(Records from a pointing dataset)
━━━━━━━━━━

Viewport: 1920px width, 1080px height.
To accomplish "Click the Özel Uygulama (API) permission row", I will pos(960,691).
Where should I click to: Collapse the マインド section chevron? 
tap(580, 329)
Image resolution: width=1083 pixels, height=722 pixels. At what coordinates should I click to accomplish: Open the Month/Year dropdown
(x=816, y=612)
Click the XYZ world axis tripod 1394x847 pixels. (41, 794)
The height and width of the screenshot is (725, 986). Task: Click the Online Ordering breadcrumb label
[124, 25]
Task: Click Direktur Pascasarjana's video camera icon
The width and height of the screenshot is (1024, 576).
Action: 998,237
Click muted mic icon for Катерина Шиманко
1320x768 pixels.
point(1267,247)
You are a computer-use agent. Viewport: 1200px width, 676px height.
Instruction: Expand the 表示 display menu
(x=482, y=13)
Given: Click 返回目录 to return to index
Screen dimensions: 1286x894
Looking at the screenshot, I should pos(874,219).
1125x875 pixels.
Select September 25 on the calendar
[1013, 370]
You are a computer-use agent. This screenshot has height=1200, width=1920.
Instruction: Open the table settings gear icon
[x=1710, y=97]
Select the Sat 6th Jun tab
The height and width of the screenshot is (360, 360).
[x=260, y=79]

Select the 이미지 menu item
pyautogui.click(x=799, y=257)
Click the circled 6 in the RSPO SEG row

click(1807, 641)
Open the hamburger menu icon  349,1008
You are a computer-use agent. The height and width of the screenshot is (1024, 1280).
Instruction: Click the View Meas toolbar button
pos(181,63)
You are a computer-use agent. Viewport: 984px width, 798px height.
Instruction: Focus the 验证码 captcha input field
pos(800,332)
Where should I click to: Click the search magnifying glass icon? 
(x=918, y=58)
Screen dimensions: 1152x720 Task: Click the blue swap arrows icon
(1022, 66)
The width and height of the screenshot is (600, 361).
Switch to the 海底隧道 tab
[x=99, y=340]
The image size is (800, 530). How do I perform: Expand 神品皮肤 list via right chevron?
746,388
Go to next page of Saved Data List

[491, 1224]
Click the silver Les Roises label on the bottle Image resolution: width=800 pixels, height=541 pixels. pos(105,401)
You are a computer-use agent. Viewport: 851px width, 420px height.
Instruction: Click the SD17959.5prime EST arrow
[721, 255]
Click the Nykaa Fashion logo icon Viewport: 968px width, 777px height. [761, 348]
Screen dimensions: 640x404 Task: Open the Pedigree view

━━━━━━━━━━

▶ WHAT YOU HAVE TO DO
Pull out every line of the entries above that contains the word "label" and copy each one in full.

▶ COMPLETED TASK
The height and width of the screenshot is (725, 986). Task: Click the Online Ordering breadcrumb label
Click the silver Les Roises label on the bottle Image resolution: width=800 pixels, height=541 pixels. pos(105,401)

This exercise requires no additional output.